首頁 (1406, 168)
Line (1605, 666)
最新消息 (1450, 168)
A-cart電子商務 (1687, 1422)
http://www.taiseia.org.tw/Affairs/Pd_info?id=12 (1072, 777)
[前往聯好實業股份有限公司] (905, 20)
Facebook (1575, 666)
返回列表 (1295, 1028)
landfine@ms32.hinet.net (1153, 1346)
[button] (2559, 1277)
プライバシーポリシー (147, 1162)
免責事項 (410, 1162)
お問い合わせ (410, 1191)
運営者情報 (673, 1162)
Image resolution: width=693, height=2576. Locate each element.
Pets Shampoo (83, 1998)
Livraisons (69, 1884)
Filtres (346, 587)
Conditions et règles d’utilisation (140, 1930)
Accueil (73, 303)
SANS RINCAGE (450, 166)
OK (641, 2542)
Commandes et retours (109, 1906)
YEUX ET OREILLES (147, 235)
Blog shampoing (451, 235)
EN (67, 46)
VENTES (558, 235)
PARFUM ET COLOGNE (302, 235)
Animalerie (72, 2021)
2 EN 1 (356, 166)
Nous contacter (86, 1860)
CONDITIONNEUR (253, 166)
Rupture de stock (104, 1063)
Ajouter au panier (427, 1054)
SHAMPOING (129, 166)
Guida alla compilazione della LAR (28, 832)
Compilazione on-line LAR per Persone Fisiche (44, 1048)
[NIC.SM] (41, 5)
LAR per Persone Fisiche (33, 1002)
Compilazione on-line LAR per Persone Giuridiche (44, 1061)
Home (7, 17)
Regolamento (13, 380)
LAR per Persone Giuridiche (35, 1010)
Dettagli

[Work instruction]:
Print the data above again, with nothing altered and nothing left out.

[Response to this task]:
首頁 (1406, 168)
Line (1605, 666)
最新消息 (1450, 168)
A-cart電子商務 (1687, 1422)
http://www.taiseia.org.tw/Affairs/Pd_info?id=12 (1072, 777)
[前往聯好實業股份有限公司] (905, 20)
Facebook (1575, 666)
返回列表 (1295, 1028)
landfine@ms32.hinet.net (1153, 1346)
[button] (2559, 1277)
プライバシーポリシー (147, 1162)
免責事項 (410, 1162)
お問い合わせ (410, 1191)
運営者情報 (673, 1162)
Image resolution: width=693, height=2576. Locate each element.
Pets Shampoo (83, 1998)
Livraisons (69, 1884)
Filtres (346, 587)
Conditions et règles d’utilisation (140, 1930)
Accueil (73, 303)
SANS RINCAGE (450, 166)
OK (641, 2542)
Commandes et retours (109, 1906)
YEUX ET OREILLES (147, 235)
Blog shampoing (451, 235)
EN (67, 46)
VENTES (558, 235)
PARFUM ET COLOGNE (302, 235)
Animalerie (72, 2021)
2 EN 1 (356, 166)
Nous contacter (86, 1860)
CONDITIONNEUR (253, 166)
Rupture de stock (104, 1063)
Ajouter au panier (427, 1054)
SHAMPOING (129, 166)
Guida alla compilazione della LAR (28, 832)
Compilazione on-line LAR per Persone Fisiche (44, 1048)
[NIC.SM] (41, 5)
LAR per Persone Fisiche (33, 1002)
Compilazione on-line LAR per Persone Giuridiche (44, 1061)
Home (7, 17)
Regolamento (13, 380)
LAR per Persone Giuridiche (35, 1010)
Dettagli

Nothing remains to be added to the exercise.